Continue the blog post about depression and Zoloft from its last sentence, in the same voice.

* [TEXT EXCERPT]
- - - - - - -
Big Mike: Am I Blue?

March 10th, 2010

Things have been going awfully swimmingly the last few months. The Loved One and I are thrilled with each other. Work’s going well for us. Our home is in fairly good shape. The car’s still running. Our doctors aren’t warning us to wrap up our financial affairs just yet. And — hoo-rah! — spring seems to be here (although Constance, the big potato over at The Book Case, keeps saying You watch, it’s gonna snow again, the scrooge.)

It’s times like these — rare though they are — that make me wonder why I still keep taking Zoloft. I’ve been on it since 2002. Before that I did imipramine and desipramine, a couple of early anti-depressants that today seem laughably primitive. I also swallowed a lot of Xanax back in the 1980s and 90s.

Magic Pills

In fact, I wouldn’t leave the house without at least a half dozen Xanax in my pocket. Not that I was going to take all six of them. But merely having them clacking around in the plastic pill case gave me just enough spine to go out into the world and face down agoraphobia, panic attacks, and — horrors — people. So I’d take one or two on a good day, four on a bad day.

Not only that, I had my head shrunk by psychiatrists, psychologists, and licensed clinical social workers. I tried prayer, meditation, chanting, booze, and good old positive thinking. No matter what I tried, my terrors of going outdoors, high places, confined spaces, and the rest of the cornucopia of neuroses I entertained made me a shuddering wreck.

I’m thinking about all this because I just finished reading a piece in The New Yorker about depression. The author, Louis Menand, seems to think all the rage for diagnosing depression in people is a load of crap. He implies that this mania is nudged along by drug manufacturers who want to peddle more and more anti-depressants.

He’s not the only one who thinks that way. He writes of a hot new book out called Manufacturing Depression: The Secret History of a Modern Disease. Its author, Gary Greenberg, also sees a lot of business opportunism in telling people they’re pathologically blue.

Gary Greenberg

Gary Greenberg

None of this is new. My old pal Danny long ago told me his daddy-o felt psychiatrists, psychologists, therapists and the like loved to tell you your head was fucked up “so they could get you hooked.” It’s unclear whether Danny’s poppa-rino meant hooked on medications or hooked on weekly visits — probably both. The latest stats seem to bear his fears out. The National Institute of Mental Health reports that 26.2 percent of Americans can be diagnosed with a mental disorder (primarily depression) in any given year.

Sheesh! That means if you’re car-pooling this morning with three other people, you’d better hope today’s driver isn’t the NIMH’s one-in-four, especially when the car nears that concrete support column up ahead.

One Way Out

“Please, Please, Please Don’t Be One Of The Four!”

Then again, as Menand and Greenberg argue, the driver merely might be experiencing some normal everyday sadness — the loss of a loved one, say, or a pressing financial concern. She or he feels down about it all, happens to catch an ad for Cymbalta on TV, makes an appointment and says Hey doc, lemme have some of those skull jockey pills.
- - - - - - -
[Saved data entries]

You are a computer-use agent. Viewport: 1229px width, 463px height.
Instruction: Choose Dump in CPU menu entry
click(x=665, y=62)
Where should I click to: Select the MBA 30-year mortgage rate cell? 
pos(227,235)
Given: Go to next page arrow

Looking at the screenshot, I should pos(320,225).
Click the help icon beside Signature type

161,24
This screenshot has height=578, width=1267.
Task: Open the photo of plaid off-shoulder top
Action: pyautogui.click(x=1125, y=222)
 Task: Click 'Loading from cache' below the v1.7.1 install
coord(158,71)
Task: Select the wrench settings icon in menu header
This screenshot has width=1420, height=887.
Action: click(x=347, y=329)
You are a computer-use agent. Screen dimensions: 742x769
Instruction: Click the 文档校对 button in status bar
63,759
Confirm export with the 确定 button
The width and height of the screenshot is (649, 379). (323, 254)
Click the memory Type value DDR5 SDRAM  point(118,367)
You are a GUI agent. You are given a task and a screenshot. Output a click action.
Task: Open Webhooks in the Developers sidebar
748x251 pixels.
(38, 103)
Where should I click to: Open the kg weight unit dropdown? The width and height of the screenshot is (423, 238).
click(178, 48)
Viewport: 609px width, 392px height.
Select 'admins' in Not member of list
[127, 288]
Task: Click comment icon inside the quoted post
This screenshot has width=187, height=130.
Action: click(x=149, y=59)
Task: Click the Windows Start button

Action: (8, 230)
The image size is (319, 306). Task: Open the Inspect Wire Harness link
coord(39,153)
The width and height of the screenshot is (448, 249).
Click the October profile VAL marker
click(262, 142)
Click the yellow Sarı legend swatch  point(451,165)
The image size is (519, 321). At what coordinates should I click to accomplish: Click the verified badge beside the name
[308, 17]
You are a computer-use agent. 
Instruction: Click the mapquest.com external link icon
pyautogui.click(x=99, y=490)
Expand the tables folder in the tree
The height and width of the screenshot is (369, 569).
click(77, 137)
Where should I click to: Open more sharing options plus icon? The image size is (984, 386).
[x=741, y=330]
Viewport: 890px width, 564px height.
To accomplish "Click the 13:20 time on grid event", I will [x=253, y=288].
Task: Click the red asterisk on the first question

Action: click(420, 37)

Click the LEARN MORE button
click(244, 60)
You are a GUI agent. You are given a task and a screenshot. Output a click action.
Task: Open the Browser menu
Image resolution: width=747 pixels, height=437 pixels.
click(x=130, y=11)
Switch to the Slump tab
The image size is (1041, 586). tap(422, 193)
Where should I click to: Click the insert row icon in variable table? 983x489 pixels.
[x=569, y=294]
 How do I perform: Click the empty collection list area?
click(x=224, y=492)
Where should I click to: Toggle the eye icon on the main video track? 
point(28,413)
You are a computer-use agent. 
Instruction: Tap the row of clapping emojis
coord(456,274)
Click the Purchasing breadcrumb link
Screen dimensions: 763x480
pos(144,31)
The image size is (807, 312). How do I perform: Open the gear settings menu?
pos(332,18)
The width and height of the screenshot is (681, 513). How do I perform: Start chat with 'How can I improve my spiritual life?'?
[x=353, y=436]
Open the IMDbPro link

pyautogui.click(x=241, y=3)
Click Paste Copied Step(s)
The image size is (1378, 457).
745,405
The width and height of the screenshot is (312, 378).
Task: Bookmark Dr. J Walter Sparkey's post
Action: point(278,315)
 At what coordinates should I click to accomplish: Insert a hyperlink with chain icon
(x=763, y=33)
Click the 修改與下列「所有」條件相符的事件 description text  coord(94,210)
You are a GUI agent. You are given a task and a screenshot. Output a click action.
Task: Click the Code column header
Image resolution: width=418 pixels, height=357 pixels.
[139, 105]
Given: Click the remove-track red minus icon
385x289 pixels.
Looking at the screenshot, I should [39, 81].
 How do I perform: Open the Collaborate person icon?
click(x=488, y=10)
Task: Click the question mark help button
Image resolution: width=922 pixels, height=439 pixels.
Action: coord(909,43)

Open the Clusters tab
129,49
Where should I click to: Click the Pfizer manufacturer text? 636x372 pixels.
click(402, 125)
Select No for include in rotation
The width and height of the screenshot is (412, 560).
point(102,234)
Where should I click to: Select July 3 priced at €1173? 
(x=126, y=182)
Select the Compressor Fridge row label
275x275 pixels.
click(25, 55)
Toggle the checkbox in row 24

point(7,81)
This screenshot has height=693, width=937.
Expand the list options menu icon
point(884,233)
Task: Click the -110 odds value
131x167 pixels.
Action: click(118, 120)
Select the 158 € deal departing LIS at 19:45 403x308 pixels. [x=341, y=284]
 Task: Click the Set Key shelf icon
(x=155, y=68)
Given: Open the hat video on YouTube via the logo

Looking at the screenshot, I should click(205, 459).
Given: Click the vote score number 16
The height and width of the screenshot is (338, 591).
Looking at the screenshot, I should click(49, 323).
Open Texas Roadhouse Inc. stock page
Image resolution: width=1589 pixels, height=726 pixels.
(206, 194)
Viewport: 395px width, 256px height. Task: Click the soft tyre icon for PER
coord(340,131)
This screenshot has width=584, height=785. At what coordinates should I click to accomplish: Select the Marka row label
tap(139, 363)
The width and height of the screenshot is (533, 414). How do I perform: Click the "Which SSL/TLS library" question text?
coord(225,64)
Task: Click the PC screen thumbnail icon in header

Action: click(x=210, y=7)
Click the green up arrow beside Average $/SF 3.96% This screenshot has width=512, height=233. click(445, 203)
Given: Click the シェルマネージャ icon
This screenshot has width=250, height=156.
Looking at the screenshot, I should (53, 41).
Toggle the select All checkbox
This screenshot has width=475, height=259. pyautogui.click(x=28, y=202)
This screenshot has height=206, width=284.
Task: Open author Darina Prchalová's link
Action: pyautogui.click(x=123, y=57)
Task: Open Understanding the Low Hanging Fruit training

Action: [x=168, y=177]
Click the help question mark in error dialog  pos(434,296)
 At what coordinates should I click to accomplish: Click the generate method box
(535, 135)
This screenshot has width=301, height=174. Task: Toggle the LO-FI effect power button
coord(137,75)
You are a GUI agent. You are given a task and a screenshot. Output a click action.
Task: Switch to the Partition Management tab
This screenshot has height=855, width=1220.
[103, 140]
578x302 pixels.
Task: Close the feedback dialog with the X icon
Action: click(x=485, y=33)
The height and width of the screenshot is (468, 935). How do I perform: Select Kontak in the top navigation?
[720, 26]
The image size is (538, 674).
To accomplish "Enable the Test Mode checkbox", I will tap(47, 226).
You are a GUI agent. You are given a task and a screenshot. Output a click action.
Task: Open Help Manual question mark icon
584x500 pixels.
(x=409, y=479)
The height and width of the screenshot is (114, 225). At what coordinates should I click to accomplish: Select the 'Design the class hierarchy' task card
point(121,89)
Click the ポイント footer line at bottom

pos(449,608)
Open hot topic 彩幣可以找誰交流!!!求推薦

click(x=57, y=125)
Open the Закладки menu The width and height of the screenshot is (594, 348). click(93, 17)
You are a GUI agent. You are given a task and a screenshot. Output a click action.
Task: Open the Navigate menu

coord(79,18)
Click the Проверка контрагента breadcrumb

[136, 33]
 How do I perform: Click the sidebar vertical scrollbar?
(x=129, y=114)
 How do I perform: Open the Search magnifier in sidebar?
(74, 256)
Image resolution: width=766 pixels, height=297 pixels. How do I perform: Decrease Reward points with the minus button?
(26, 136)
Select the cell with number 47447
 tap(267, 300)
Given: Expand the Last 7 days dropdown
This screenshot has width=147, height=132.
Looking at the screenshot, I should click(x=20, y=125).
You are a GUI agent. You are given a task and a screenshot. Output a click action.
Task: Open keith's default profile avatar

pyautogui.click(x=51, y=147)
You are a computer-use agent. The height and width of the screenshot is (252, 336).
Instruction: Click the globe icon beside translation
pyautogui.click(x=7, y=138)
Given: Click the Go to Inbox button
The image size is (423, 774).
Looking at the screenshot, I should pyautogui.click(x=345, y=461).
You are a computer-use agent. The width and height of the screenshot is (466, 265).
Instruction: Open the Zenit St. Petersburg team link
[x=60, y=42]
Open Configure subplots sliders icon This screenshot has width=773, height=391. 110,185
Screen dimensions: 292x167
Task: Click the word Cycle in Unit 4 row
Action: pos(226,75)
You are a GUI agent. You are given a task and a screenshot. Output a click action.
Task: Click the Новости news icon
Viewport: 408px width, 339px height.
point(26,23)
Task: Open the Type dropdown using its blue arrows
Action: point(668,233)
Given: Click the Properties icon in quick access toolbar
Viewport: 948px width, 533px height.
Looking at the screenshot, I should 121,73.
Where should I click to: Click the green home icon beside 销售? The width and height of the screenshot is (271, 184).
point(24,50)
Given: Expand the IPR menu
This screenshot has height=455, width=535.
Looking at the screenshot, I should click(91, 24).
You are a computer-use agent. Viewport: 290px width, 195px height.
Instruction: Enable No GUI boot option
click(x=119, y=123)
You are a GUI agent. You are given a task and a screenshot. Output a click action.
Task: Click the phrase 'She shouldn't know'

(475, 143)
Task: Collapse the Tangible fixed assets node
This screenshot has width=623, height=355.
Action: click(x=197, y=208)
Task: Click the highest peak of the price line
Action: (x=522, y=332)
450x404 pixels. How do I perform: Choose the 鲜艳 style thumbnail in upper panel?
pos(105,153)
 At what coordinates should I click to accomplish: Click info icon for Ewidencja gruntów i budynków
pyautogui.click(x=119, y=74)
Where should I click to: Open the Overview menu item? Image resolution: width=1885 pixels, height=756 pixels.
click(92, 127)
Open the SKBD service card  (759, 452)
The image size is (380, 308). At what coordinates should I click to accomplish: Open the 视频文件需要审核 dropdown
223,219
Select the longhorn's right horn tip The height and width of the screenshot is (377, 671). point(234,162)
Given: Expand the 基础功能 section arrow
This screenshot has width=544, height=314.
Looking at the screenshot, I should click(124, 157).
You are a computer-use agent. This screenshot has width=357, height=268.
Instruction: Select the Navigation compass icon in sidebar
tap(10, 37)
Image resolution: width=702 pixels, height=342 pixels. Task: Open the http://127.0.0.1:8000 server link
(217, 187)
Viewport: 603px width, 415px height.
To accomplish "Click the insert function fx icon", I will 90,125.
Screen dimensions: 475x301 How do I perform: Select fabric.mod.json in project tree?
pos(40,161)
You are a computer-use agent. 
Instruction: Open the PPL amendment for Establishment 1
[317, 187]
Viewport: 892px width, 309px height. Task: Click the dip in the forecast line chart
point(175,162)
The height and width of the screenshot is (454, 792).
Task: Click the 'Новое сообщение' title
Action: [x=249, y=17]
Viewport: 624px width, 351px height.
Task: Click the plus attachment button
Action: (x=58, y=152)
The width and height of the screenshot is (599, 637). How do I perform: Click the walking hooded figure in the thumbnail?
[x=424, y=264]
- - - - - - -
* [RESULT OF THE TASK]
Menand even cites the case of Paxil. Its manufacturer discovered in the 90s that the drug seemed to make people less shy. So it went about the business of positioning shyness as a mental disorder so that shrinks could prescribe barrels-ful of Paxil.

No doubt all of this is true. Trivializing clinical depression just to make a buck is so craven you’d think a Wall Street banker came up with the idea. The only problem is when I read this stuff I start thinking that maybe — just maybe — I’d fallen victim to all the hype back when I was that shuddering wreck.

I don’t shudder so much anymore. I have no idea why. Was it the Zoloft? Or was it a combination of meditation, therapy, and booze? Or — worse — was I just imagining it all?

Someone very close to me once scoffed at my collection of loose screws. I won’t identify him because I don’t want to embarrass him (although I should.) Let’s call him Thomas. One day Thomas had as much as he could take of my little madnesses. “You know what your problem is?” he said. “It’s all in your head.”

Uh, yeah.

Even though I’m pretty certain Thomas was full of shit, there’s still that tiny little part of me that fears he was right. Then when I read the indictments put forth by guys like Menand and Greenberg, I start obsessing: I wasn’t really depressed; There was nothing wrong with me; It must have been all in my head.

Every once in a while, though, some crystal clear memory of the existential terror I felt being trapped in an el car some forty feet above the pavement hits me. I think of my racing, pounding heart. I recall hyperventilating. I can almost feel the sweat pouring out of me again. I get twitchy thinking about how I’d struggle to resist the urge in every cell of my being to tear the doors open and jump out. And that was only one of my little madnesses.

Then I realize that Thomas was right. It was all in my head. He just didn’t know how right he was.